Aaron Wooten maintains his childhood curiosity as he works to help organizations discover threats and respond to malicious activity.
One particularly vulnerable component of the IT environment are endpoints, which can range from desktops and laptops to smartphones or Internet of Things devices. Hackers like to start small and go after soft targets, which brings the added benefit of not raising suspicion or exerting too many resources. Endpoints fit that bill well. They are considered the most vulnerable part of the network and are often operated by users who are more than willing to lend a helping hand to attackers, predominantly through email phishing scams and website-based “watering hole” ambushes.
Antonakos and his fellow SpiderLabs threat hunters utilize several tools that reveal shenanigans happening on the endpoint. How a tool typically works: Trustwave sends a small software sensor to an organization’s IT person. They install it on their systems, and Trustwave threat hunters then manage alerts and information being generated by those sensors. “We have really good visibility into what is happening on the endpoint and control over it,” he said. “Our tools tie in with threat intelligence feeds that will alert on malicious files and block them from executing.”
When their day is over, and the Trustwave investigators return from the mercurial networks that are so often their hunting grounds, they are never deterred from the fight.
“The reason that we do what we do is to help people and make a difference,” said Wooten, whose desire for occupational nobility predated his work at Trustwave, when he spent three years developing the security architecture for the Australian government’s child abuse royal commission. “Without that sense of satisfaction, I don’t think many people would be in this role.
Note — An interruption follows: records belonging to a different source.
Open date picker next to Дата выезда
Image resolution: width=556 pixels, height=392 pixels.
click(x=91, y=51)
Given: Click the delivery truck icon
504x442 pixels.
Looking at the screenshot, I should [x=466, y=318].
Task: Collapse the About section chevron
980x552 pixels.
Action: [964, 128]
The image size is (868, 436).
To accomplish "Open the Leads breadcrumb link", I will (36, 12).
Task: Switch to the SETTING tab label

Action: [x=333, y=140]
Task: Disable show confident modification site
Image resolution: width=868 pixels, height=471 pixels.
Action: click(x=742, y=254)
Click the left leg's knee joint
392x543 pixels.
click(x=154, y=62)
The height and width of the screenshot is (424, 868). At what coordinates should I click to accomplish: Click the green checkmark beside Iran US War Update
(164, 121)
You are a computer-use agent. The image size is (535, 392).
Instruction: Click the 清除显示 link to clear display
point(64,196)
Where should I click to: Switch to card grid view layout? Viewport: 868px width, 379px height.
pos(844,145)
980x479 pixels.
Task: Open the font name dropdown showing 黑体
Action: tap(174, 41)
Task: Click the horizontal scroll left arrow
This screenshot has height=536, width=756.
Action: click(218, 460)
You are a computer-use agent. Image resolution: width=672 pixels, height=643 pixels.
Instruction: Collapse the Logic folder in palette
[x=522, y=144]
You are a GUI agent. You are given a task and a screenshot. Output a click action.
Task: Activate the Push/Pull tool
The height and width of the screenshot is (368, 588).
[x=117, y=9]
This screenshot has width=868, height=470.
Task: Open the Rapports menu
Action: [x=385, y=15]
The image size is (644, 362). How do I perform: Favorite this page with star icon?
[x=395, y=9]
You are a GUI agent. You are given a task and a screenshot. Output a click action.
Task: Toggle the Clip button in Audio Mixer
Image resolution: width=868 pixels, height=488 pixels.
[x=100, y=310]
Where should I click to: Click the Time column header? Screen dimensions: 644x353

It’s a high-pressure environment, but the reward is you are making a difference.”
For Wilkinson, who fell in love with security when he (innocuously) executed a buffer overflow attack on a popular anti-virus product in 1997 while bored in a college class, the gratification and bliss also comes from not knowing what is behind every door.
“No network is identical to another network,” he said. “We’re always coming across a program we haven’t seen before, a different configuration we haven’t seen before, different security products. It’s a never-ending learning experience, which is part of the attraction. It keeps you young.”
Maybe they can’t stay 6 years old forever, extracting BIOS chips while Dad is gone for a few hours, but that doesn’t mean the fun needs to end for these threat hunters. Turns out, little Aaron Wooten was on to something.